Segment Open
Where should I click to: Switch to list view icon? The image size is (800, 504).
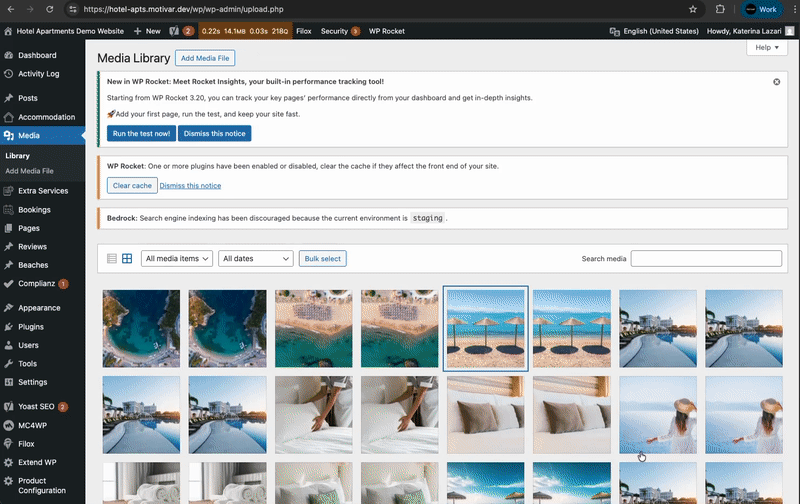tap(112, 259)
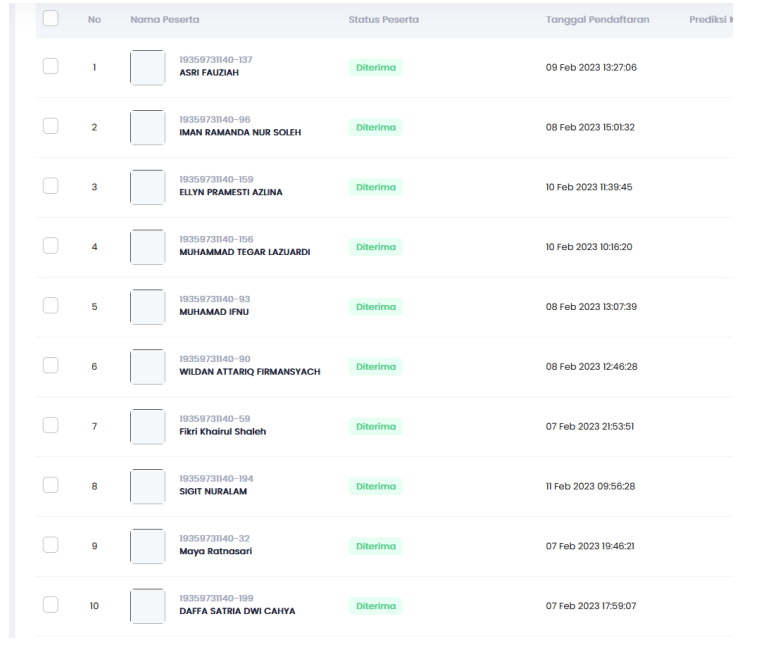Sort by the Nama Peserta column header
Image resolution: width=784 pixels, height=647 pixels.
coord(164,20)
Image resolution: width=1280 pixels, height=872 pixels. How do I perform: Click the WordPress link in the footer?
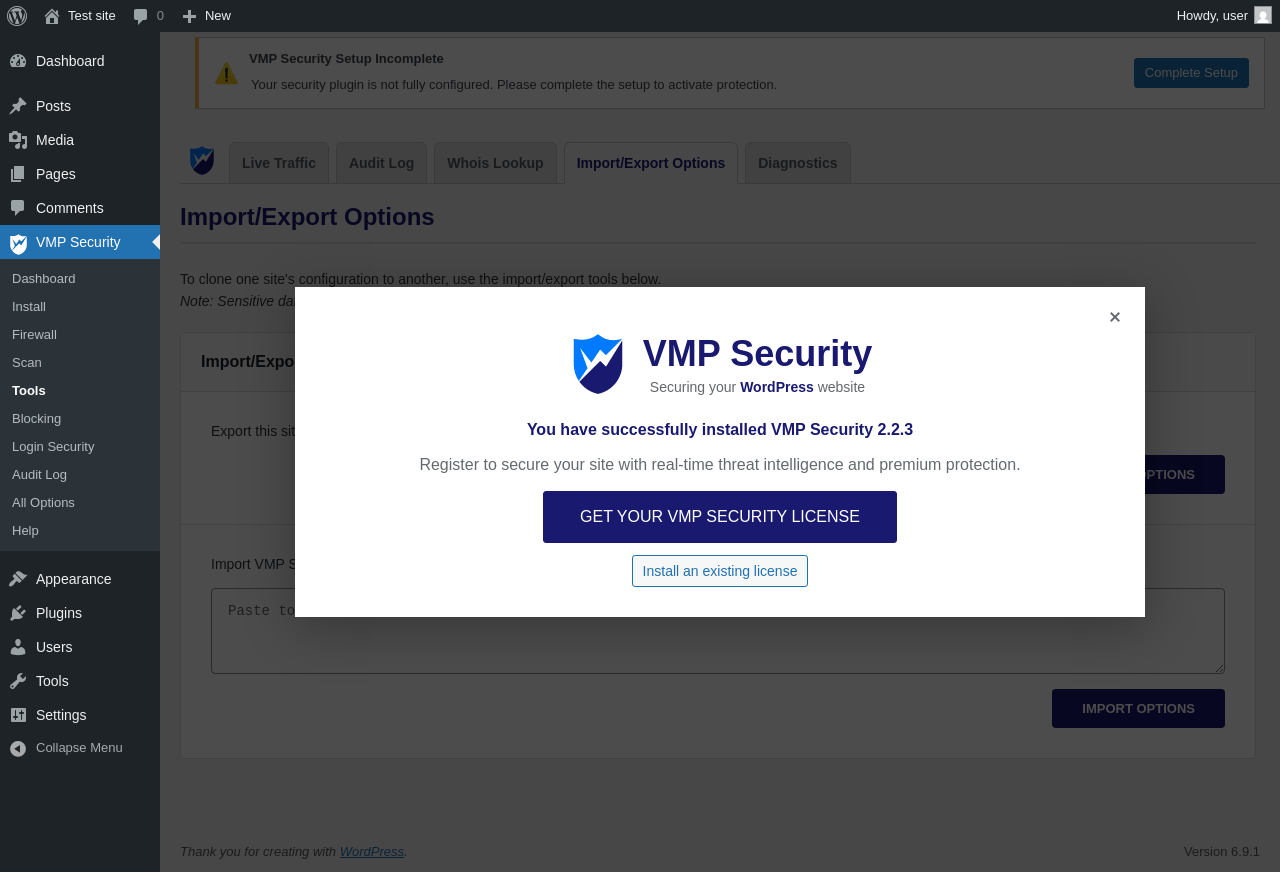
Segment Closed
EXERCISE => Quote the entries in full. Any image among them is to be omitted from the copy.

RESULT OF THE EXERCISE =>
Where should I click to: Switch to list view icon? The image size is (800, 504).
tap(112, 259)
Sort by the Nama Peserta column header
Image resolution: width=784 pixels, height=647 pixels.
coord(164,20)
Image resolution: width=1280 pixels, height=872 pixels. How do I perform: Click the WordPress link in the footer?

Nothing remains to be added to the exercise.